Exercise description - Each line in these records that contains "Ground" counts once. Give the number only.

Supplied data -

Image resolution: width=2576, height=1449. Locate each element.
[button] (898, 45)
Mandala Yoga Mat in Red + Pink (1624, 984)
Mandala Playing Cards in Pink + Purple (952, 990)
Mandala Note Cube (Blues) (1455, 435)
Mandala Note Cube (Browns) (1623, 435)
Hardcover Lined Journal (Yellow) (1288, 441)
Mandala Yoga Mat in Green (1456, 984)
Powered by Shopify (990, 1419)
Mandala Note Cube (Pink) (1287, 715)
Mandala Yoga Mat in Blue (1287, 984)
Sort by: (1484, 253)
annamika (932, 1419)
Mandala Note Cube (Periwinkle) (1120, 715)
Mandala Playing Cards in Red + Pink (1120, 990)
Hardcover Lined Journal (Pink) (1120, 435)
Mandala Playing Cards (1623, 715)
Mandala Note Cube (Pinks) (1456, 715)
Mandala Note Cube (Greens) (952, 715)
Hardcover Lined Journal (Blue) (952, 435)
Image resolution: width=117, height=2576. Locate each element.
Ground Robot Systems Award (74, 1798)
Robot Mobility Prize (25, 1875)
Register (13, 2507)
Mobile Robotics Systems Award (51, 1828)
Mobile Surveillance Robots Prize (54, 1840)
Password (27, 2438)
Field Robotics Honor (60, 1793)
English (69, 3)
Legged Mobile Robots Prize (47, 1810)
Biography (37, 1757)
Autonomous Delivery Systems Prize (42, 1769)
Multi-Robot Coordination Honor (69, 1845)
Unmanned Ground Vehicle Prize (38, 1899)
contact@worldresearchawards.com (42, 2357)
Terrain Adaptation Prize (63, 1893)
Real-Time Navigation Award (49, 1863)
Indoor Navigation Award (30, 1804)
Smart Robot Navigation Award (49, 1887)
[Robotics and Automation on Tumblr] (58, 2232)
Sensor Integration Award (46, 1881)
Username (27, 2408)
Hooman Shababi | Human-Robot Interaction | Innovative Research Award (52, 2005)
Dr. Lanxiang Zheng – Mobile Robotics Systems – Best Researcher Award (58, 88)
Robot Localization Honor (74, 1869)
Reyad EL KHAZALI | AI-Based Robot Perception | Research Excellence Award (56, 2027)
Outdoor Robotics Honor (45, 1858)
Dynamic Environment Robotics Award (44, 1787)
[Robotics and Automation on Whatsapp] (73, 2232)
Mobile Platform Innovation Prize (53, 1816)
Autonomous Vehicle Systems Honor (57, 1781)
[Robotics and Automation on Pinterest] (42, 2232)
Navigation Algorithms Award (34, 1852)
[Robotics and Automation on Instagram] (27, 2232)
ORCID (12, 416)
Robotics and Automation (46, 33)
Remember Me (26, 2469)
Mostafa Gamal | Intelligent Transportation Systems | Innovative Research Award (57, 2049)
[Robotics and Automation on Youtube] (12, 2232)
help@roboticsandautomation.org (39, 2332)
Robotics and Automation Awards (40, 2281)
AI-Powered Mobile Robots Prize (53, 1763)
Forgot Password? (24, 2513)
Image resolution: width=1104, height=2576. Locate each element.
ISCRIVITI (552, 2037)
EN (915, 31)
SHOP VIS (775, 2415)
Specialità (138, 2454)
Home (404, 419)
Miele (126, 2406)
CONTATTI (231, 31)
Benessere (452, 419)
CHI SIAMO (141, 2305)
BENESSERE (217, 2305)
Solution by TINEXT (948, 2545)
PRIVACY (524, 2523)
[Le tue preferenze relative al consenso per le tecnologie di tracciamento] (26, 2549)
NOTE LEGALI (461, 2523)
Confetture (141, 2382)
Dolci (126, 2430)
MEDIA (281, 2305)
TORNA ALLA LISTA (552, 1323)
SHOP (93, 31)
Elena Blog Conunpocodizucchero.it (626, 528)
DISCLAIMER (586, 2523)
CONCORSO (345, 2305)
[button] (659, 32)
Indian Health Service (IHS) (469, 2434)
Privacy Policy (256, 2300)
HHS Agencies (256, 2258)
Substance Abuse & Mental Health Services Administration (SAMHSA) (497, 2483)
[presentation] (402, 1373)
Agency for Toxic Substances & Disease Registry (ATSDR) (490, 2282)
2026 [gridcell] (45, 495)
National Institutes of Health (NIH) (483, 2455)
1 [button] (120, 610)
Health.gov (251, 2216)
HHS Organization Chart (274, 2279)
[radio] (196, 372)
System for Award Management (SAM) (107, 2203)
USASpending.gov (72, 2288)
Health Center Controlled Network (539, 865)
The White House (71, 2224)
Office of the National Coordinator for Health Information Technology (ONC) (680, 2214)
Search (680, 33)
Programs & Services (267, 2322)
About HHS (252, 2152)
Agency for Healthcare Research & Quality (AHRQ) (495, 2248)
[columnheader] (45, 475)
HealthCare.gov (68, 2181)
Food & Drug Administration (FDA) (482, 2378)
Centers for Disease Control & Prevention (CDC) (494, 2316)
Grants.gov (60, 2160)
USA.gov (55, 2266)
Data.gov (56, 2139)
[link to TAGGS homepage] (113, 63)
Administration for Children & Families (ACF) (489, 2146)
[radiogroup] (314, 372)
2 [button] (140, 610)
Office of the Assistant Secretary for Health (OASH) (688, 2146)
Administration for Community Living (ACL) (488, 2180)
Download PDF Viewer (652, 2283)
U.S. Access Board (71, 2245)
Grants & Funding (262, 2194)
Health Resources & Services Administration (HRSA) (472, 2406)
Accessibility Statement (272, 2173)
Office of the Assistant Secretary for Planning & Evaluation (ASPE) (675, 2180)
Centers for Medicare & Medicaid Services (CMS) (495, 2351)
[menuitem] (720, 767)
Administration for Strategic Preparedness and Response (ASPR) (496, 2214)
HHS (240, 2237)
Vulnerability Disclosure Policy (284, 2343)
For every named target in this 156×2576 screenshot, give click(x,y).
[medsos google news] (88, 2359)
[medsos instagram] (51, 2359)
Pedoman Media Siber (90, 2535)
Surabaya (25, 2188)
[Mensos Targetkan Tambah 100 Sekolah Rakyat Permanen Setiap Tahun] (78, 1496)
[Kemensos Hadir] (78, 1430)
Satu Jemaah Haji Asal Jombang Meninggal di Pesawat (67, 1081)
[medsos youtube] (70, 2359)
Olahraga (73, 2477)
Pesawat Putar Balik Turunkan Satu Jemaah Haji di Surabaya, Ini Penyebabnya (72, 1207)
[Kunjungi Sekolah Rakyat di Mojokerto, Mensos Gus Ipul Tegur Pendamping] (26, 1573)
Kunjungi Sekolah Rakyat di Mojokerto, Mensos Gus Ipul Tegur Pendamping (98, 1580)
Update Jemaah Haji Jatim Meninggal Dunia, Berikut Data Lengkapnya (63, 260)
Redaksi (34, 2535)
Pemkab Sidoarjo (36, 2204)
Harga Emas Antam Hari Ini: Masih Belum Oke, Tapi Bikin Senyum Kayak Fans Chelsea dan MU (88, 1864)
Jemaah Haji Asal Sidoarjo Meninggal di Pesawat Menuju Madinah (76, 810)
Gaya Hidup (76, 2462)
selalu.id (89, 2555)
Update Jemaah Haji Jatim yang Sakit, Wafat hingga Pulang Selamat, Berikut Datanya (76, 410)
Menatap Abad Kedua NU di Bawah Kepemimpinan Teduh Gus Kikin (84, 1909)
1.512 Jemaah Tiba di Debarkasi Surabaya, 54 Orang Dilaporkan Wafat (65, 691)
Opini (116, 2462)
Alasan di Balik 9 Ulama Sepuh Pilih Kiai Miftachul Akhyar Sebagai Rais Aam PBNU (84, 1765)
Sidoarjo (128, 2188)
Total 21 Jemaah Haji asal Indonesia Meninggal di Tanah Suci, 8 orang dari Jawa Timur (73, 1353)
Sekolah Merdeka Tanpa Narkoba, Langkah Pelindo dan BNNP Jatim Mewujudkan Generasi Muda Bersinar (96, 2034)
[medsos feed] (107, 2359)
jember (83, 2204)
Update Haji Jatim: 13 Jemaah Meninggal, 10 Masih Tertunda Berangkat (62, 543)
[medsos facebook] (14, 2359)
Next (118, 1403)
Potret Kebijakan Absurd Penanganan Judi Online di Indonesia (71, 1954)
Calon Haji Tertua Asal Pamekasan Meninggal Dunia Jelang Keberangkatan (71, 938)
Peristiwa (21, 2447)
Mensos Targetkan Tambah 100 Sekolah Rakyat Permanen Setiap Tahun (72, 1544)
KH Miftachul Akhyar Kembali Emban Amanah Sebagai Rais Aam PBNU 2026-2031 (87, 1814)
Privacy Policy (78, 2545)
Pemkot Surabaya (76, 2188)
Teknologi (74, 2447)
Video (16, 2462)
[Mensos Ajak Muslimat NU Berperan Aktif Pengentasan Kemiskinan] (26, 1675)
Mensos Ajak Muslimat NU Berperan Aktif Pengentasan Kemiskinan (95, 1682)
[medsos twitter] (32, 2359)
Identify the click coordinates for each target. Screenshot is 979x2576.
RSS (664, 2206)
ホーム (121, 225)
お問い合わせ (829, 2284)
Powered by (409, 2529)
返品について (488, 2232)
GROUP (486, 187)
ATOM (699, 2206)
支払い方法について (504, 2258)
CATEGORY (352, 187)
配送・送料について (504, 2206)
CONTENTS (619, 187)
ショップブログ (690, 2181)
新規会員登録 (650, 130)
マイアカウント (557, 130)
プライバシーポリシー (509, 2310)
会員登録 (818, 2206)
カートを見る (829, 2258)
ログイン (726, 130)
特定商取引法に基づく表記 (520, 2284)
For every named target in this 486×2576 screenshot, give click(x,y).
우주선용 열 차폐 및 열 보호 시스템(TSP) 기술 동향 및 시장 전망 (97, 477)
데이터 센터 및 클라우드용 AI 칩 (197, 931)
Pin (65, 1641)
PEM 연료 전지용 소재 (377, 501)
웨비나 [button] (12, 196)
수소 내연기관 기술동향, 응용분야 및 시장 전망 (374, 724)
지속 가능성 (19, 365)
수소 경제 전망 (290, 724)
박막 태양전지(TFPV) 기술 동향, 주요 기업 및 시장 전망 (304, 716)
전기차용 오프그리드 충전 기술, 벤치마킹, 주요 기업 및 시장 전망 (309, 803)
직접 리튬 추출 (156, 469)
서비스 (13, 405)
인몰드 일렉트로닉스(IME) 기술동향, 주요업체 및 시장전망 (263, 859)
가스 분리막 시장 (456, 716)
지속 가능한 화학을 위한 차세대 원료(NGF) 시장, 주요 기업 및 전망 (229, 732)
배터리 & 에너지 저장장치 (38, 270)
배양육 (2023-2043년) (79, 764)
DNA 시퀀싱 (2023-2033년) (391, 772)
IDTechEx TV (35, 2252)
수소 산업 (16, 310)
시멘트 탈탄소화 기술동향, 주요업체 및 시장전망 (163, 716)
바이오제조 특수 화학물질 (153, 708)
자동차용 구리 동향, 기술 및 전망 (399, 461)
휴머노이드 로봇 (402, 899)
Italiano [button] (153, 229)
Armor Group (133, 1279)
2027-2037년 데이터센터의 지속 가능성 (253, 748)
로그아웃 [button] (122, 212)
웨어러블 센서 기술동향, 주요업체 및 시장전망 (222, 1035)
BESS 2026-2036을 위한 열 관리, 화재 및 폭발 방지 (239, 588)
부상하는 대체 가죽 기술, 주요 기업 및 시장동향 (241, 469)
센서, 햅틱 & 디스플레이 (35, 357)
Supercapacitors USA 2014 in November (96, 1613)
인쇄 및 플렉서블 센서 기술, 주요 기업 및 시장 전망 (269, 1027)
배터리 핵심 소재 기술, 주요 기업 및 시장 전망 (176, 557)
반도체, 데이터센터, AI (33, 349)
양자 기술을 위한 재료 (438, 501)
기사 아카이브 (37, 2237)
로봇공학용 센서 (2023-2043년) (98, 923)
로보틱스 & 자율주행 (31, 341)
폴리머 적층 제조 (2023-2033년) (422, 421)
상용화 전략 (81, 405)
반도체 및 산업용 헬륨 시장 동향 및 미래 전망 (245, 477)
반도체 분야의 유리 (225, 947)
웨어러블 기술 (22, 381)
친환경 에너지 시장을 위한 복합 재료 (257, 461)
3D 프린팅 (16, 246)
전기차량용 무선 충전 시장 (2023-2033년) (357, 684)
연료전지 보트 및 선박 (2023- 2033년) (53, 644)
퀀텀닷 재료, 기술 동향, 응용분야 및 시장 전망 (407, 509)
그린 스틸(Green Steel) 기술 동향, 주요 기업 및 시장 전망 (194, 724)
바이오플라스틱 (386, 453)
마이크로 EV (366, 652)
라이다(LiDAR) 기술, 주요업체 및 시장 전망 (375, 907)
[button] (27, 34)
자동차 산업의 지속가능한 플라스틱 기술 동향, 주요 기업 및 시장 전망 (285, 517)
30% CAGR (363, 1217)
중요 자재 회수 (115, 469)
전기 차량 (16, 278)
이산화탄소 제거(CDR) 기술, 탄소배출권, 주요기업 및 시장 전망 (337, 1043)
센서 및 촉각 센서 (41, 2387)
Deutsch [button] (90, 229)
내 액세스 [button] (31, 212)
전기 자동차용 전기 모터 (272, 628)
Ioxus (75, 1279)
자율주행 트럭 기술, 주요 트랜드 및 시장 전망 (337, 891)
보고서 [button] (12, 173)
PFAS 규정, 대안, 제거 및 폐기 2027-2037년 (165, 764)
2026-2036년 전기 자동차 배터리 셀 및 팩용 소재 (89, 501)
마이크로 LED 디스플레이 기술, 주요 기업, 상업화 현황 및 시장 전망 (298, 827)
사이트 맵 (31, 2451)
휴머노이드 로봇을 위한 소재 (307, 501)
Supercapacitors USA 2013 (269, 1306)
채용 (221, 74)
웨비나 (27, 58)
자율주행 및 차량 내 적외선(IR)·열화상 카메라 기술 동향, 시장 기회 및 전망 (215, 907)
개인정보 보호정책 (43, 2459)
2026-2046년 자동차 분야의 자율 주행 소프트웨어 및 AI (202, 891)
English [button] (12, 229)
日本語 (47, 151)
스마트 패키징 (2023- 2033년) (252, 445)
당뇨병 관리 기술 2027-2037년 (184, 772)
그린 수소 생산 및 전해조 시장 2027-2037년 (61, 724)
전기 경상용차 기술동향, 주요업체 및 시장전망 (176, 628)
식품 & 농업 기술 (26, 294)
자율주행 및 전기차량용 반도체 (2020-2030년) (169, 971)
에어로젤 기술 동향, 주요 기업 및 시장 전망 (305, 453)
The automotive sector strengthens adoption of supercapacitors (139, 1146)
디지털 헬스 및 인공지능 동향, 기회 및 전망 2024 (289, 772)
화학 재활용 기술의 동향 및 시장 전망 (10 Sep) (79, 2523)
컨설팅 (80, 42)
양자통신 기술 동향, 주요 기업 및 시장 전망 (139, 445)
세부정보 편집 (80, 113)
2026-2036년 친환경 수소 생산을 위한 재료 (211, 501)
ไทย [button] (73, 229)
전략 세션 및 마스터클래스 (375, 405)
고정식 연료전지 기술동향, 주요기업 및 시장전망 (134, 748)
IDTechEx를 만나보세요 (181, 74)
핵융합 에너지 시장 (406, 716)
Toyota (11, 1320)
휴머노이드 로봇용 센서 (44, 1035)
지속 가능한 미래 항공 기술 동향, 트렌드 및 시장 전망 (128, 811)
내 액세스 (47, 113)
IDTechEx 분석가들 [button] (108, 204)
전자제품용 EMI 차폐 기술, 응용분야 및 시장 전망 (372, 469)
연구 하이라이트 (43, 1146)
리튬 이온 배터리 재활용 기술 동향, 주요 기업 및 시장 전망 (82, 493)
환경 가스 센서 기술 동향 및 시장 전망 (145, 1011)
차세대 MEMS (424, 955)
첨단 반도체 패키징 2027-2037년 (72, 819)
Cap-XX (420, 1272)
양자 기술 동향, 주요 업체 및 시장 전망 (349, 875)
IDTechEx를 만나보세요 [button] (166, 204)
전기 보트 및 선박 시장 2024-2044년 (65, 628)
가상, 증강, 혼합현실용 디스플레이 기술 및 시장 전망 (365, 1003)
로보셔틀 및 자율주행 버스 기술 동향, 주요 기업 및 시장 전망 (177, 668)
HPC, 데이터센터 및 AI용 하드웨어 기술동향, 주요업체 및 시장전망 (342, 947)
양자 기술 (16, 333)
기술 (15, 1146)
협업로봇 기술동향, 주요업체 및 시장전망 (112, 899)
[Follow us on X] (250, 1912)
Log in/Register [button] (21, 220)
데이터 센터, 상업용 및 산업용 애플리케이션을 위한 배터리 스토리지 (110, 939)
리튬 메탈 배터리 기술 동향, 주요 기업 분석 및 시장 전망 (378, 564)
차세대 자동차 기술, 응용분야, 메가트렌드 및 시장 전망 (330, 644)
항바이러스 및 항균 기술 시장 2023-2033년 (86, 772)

Answer box - 2